Everyday world practice regularly shows us that human life is an incredibly fragile phenomenon that can be damaged by external or internal factors. It is enough to look at the human body in detail to understand that, although it is a rather complicated technical mechanism it has too many nuances that can lead to human suffering. This includes the imperfection of the joint connection of bones, which, because of their fragility, can lead to severe fractures, and the age or hereditary deterioration of vision, and the limited physical capacity of human beings. All this leads to the search for alternative solutions to maintain the patient’s normal functioning, which is the primary goal of biomechatronic science.
It is worth noting that modern medicine is the integration of different scientific directions, and consequently, even the unique problems of patients with health can find a solution at the intersection of several theoretical and applied branches. Biomechatronics is an excellent example of how knowledge in fundamental medicine, engineering, and biophysics is used to help people with physical injuries. (Awrejcewicz et al., 2016). Since the clinical practice becomes more accessible to the general public over time, biomechatronics can help to create the conditions for functional activity in people with limb impairments, psychomotor disabilities, and poor eyesight. This becomes especially important for people who have entirely lost body parts due to war, traffic accidents, or other disasters.
Knowing that a person who has lost all their limbs as a result of an accident will one day be able to walk and write again has become a decisive factor for me in why I want to study biomechatronics. In other words, I am sure that our world does not always turn out to be fair, and as a consequence, people become victims of disasters or diseases. There is no justice in the fact that genetic and infectious diseases often cause a person to have their limbs amputated or lose eyesight for the rest of their life. Further development of biomechatronics research is needed to help such people to feel healthy and functional again.
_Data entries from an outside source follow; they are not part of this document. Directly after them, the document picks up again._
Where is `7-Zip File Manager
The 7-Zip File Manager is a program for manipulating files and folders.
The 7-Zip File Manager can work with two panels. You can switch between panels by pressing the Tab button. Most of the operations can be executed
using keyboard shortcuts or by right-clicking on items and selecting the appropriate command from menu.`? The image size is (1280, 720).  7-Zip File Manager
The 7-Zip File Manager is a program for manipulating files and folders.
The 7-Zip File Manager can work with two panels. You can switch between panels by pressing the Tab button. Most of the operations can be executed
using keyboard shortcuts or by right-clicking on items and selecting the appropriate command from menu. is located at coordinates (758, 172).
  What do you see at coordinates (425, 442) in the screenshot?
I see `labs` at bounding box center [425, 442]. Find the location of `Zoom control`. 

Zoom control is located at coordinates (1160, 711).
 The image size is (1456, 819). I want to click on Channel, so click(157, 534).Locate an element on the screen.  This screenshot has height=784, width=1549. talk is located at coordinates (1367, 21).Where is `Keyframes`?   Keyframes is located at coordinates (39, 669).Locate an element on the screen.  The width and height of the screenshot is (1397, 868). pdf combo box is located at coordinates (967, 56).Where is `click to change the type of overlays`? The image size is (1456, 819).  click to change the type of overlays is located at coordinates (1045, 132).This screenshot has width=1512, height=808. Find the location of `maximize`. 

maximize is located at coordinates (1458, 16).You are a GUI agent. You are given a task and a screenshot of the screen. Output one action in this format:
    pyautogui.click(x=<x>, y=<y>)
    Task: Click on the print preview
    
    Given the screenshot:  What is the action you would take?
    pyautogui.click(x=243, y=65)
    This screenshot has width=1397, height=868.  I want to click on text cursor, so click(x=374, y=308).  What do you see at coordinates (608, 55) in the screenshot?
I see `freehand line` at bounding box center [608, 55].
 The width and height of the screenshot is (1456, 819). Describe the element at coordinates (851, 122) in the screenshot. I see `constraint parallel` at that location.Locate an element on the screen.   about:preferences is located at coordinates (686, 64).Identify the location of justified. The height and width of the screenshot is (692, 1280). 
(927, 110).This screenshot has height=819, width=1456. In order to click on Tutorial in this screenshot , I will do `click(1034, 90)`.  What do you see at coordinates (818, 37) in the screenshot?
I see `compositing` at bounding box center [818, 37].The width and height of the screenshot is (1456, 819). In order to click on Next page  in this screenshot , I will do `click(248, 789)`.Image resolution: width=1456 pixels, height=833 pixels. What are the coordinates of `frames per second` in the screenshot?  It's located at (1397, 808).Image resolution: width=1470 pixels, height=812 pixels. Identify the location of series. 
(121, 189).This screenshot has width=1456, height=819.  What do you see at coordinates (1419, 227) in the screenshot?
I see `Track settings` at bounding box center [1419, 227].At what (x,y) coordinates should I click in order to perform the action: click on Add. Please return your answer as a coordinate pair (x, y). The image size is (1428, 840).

Looking at modern technological solutions in the field of prosthetics, it is essential to recognize that humankind has already significantly developed the skills to create artificial body parts. With the help of bioprostheses, people who have lost their hands can carry objects, eat on their own, or write texts. Moreover, the most innovative products allow patients to feel the morphology of surfaces and temperature of objects, which is a key factor in creating the most realistic sensations. However, these technologies are still conceptual and available only to a narrow category of clients. This fact justifies my choice of biomechatronics: I plan to study this area as deeply as possible to improve the available technologies. Despite the apparent success, this is a rather young science, which still knows little about universal ways of contact of electronic and mechanical elements with living structures of a patient, mechanisms of control of electronics using conscious activity, and full return of eyesight to absolutely blind people. Finally, biomechatronics has many applied tasks, such as creating the construction for the confident walking of a wheelchair user, developing fully functional artificial internal organs, and integrating human consciousness and program code (Bradley et al., 2020). In general, these are issues that biomechatronics will have to address in the coming decades, I want to be a direct participant in discoveries that will improve the quality of life for people with physical disabilities.
References
Awrejcewicz, J., Kaliński, K. J., Szewczyk, R., & Kaliczyńska, M. (Eds.). (2016). Mechatronics: Ideas, challenges, solutions and applications. Springer.
Bradley, D., Russell, D., Hehenberger, P., Azorin-Lopez, J., Watt, S., & Milne, C. (2020). From mechatronics to the cloud. In Yan, X.T., Bradley, D., Russell, D., & Moore, P. (Eds.), Reinventing Mechatronics (pp. 17-33). Springer.